I stepped fully into the kitchen, letting the door fall shut behind me.
“Look at you,” Simone said, glancing over her shoulder. “On time and everything.”
“I said I’d be here,” I replied, setting my keys down near the edge of the counter.
“That doesn’t always mean anything,” Jerome added.
“It does today.”
Auntie Rhonda moved between us, sliding a mug across the counter without looking at me. “You want coffee, you pour it yourself. I’m not your waitress.”
“I know better than that,” I said, reaching for the pot.
“You better,” she murmured, adjusting something on the stove before turning just enough to give me a once-over. Her eyes lingered for half a second longer than necessary, like she was checking something I hadn’t said out loud.
“You all right?” she asked, quieter now.
“I’m good.”
She held my gaze just long enough to make sure I meant it, then nodded once and kept moving. “We leaving in fifteen,” she announced to the room. “If you’re not ready, you’re explaining yourself to me and I’m not in the mood to listen.”
“That’s a threat,” Simone said.
“That’s a promise.”
I heard Nova step into the house without knocking, the door easing shut behind her. I didn’t have to turn right away to know it was her. When I did, my eyes dropped out of habit, catching the details before anything else. She had on a pair of Dunks I hadn’t seen her wear yet, one of those newer hemp pairs, the kind with that soft, textured finish that didn’t crease the same way leather did. The color sat somewhere between sand and something warmer, neutral enough to go with anything, but intentional in a way that told me she didn’t just grab them on her way out. She rarely did.
The dress was a hoodie, oversized in a way that looked intentional instead of borrowed, the kind that hit just above her knee and shifted when she moved like it had already learned her pace. The sleeves were pushed up just enough to show her wrists, and a bunch of bracelets covered both of them.

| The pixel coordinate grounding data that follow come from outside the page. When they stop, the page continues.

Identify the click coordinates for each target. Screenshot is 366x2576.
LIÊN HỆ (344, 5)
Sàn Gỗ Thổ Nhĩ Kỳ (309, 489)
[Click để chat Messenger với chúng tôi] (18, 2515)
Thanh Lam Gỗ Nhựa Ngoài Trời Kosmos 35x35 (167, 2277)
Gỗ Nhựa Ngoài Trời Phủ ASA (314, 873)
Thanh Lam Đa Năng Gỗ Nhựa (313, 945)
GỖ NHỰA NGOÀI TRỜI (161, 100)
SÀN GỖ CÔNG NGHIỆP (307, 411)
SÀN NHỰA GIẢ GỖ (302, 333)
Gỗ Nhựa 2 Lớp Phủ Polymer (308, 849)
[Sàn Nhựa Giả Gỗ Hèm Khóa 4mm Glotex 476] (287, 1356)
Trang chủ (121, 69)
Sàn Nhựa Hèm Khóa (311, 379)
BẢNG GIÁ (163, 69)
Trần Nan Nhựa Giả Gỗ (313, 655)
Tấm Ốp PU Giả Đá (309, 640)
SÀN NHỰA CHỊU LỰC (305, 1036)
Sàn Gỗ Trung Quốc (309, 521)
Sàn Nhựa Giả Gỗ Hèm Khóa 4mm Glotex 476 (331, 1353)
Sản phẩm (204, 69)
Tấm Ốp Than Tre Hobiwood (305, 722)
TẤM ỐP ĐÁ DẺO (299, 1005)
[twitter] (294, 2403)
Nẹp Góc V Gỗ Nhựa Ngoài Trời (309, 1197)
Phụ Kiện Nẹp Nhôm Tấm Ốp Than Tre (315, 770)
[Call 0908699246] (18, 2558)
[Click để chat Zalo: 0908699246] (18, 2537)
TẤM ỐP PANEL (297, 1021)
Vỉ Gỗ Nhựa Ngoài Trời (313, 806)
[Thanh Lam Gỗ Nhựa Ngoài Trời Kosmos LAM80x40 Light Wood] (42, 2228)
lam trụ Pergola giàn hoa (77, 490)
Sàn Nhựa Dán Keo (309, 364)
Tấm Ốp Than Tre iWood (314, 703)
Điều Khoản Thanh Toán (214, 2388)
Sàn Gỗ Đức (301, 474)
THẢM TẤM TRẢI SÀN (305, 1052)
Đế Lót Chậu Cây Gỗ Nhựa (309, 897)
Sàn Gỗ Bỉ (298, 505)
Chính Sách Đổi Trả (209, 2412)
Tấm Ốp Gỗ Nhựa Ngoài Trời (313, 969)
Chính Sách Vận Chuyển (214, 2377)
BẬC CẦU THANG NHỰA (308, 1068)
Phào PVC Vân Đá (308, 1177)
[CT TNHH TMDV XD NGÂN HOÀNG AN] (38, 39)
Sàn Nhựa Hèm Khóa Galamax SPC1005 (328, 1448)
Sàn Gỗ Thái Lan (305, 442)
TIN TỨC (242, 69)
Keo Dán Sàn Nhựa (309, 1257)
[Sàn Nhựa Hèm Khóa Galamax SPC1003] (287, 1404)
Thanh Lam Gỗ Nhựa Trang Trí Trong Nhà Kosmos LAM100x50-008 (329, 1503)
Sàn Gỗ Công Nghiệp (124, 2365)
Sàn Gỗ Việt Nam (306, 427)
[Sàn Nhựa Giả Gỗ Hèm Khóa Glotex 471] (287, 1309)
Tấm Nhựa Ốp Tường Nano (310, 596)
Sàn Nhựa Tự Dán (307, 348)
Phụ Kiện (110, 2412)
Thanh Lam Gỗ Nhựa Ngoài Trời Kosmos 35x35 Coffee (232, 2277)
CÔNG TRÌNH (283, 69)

She stepped fully into the house, nudging the door closed behind her with the side of her sneaker, her bag slipping off her shoulder and landing on the nearest chair like she’d been there all morning.
“Coffee still good,” she said, reaching for a mug without looking at me yet, “or are we pretending it is out of loyalty?”
Her voice settled into the space easy, familiar, like it belonged there. For a second, I let it. Then I remembered exactly what today was going to require of me. And who I had brought with me.
Auntie Rhonda didn’t look up. “Taste it and find out.”
Nova poured a cup, took a sip, then tipped her chin once in approval. “All right. You did something with this.”